Réponses, pour une anthropologie réflexive
de Pierre Bourdieu

critiqué par Elya, le 22 mars 2014
(Savoie - 34 ans)


La note:  étoiles
Quelques réponses sur la sociologie comme science selon Bourdieu
Dans l’édition écrite de ses cours Sur l’Etat au Collège de France, Bourdieu renvoie à ce livre édité en 1997 ceux qui aimeraient connaître les réponses qu’il donne aux principales critiques dont il est l’objet, en tant que sociologue et non d’homme, bien sûr. Dans cet ouvrage, il réponse à des questions de Loïc J.D. Wacquant, qui rapporte les interrogations d’étudiants américains en sociologie dans les années 80, de la célèbre Ecole de Chicago. C’est une façon intéressante de parcourir l’œuvre de Bourdieu, et les critiques auxquelles il est sujet, la principale accusation à son égard étant souvent celle du déterminisme de sa conception de la société, dont il se défend.

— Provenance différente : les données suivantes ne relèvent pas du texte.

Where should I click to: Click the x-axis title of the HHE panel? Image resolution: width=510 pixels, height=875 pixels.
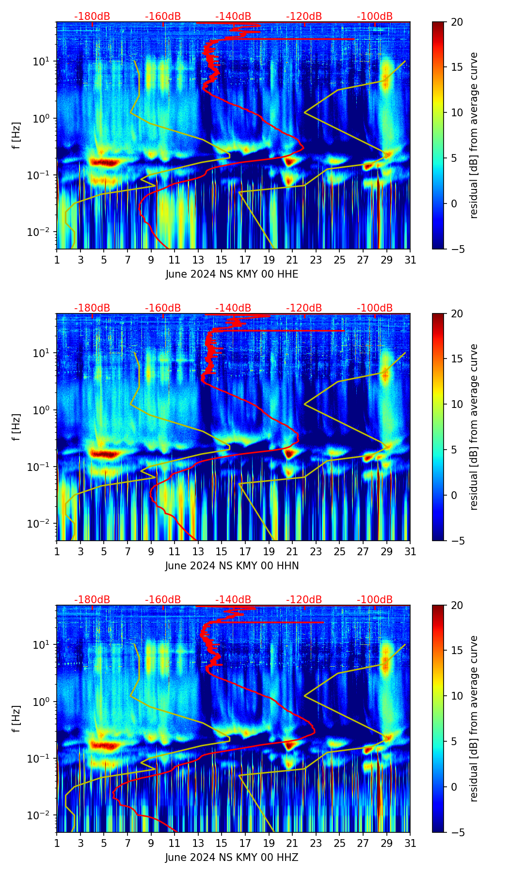(x=232, y=274)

Ce que j’ai particulièrement apprécié dans ce livre, c’est la façon dont Bourdieu parle de la sociologie en tant que science. Il expose son positionnement épistémologique, chose que j’ai peu trouvé dans ses autres ouvrages. Il soutient par exemple que les sciences sociales sont soumises aux règles qui valent pour les autres sciences : « il s’agit de produire des systèmes explicatifs cohérents, des hypothèses ou des propositions organisés en modèles parcimonieux capables de rendre compte d’un vaste nombre de faits observables empiriquement et susceptibles d’être réfutés par des modèles plus puissants » (p159). Il revient aussi sur l’opposition entre l’individualisme méthodologique et l’holisme ou structuralisme qui sous-tend l’histoire de la sociologie et dont on trouve aujourd’hui encore des représentants, en précisant que selon lui la sociologie n’a pas à choisir entre ces deux écoles, ce qui fait la réalité sociale étant l’habitus. Lorsque Loïc Wacquant évoque l’existence d’une « théorie bourdieusienne » d'applicabilité très générale, Bourdieu s’en défend en disant que « ces outils son visibles seulement dans les résultats qu’ils produisent et ils ne sont pas construits comme tel » (p135).

La deuxième partie du livre est issue de l’introduction à un séminaire de l’Ecole des hautes études en sciences sociales réalisé par Bourdieu. Il est intéressant d’y lire un Bourdieu plus pédagogue, qui expose quelques-unes de ses astuces de chercheur en sociologie, comme l’utilisation d’un « tableau carré des traits pertinents d’un ensemble d’agents et d’institution » (p201).

Ceux qui sont déjà familiarisés à quelques travaux de Bourdieu pourront peut-être trouver, dans cet ouvrage, des réponses aux questions que suscitent leurs lectures.